START Task material
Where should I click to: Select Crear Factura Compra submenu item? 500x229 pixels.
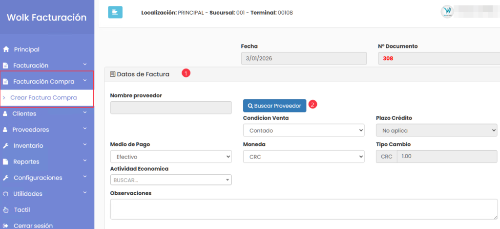tap(43, 97)
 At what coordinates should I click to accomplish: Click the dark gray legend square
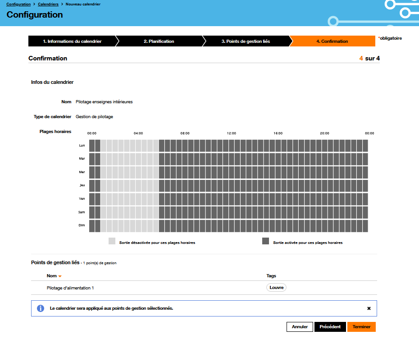click(x=266, y=241)
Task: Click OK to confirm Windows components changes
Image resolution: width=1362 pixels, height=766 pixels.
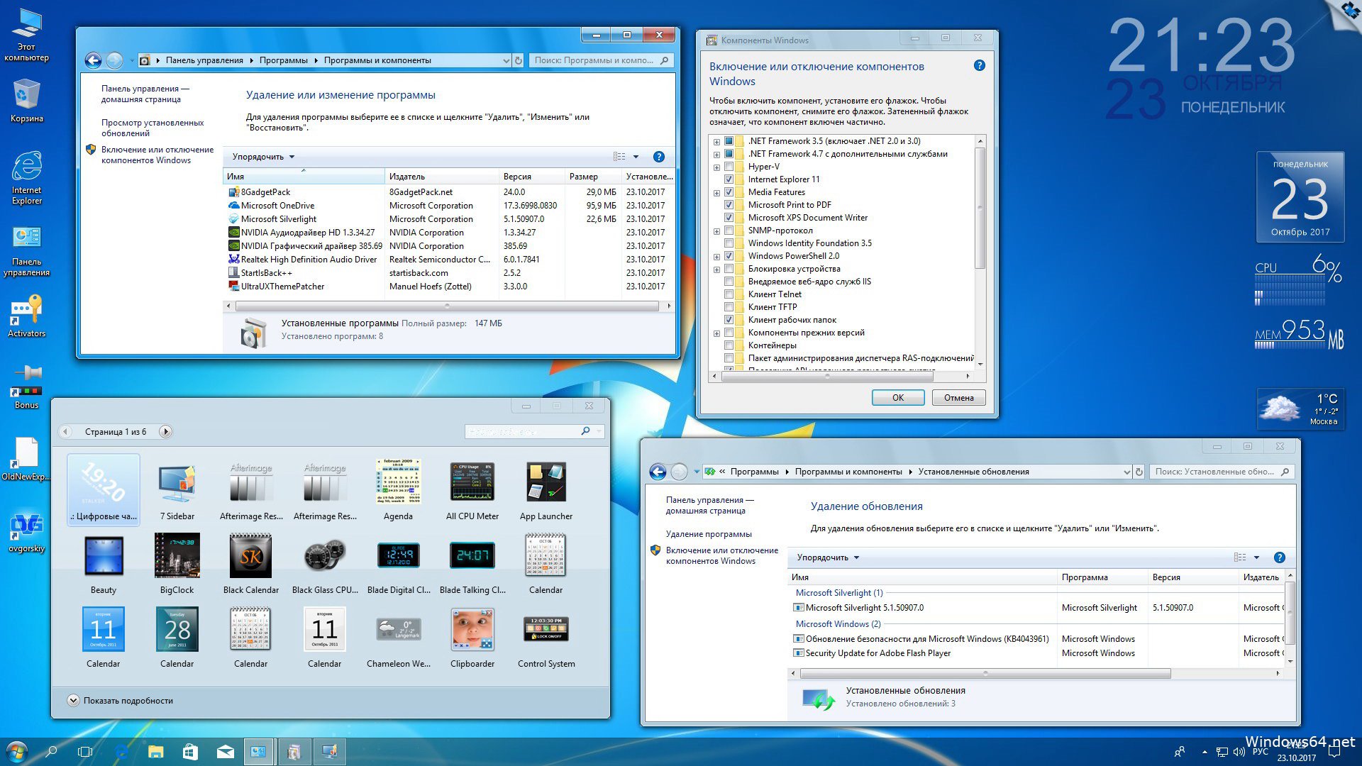Action: click(896, 397)
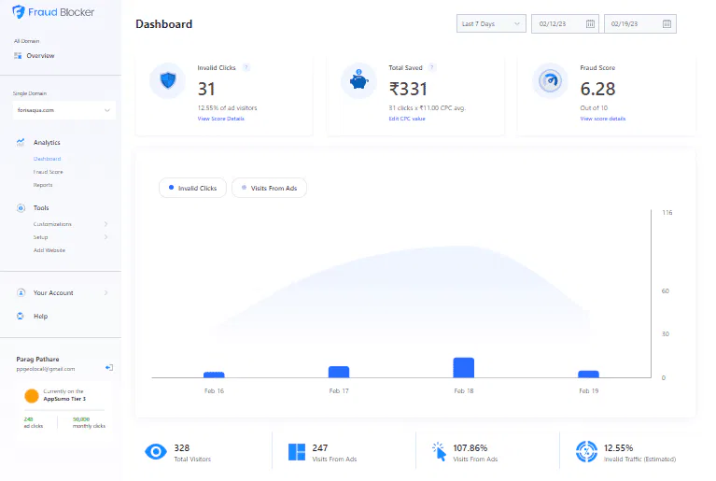The height and width of the screenshot is (481, 716).
Task: Click the help icon next to Total Saved
Action: (x=431, y=68)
END Task material
Your instructions
Write out word for word every line from the line with "Image resolution: width=1362" through the final line of the records, both included, skipping the pictures.

Written reply
Image resolution: width=1362 pixels, height=766 pixels.
Action: click(896, 397)
The height and width of the screenshot is (481, 716).
Task: Click the help icon next to Total Saved
Action: (x=431, y=68)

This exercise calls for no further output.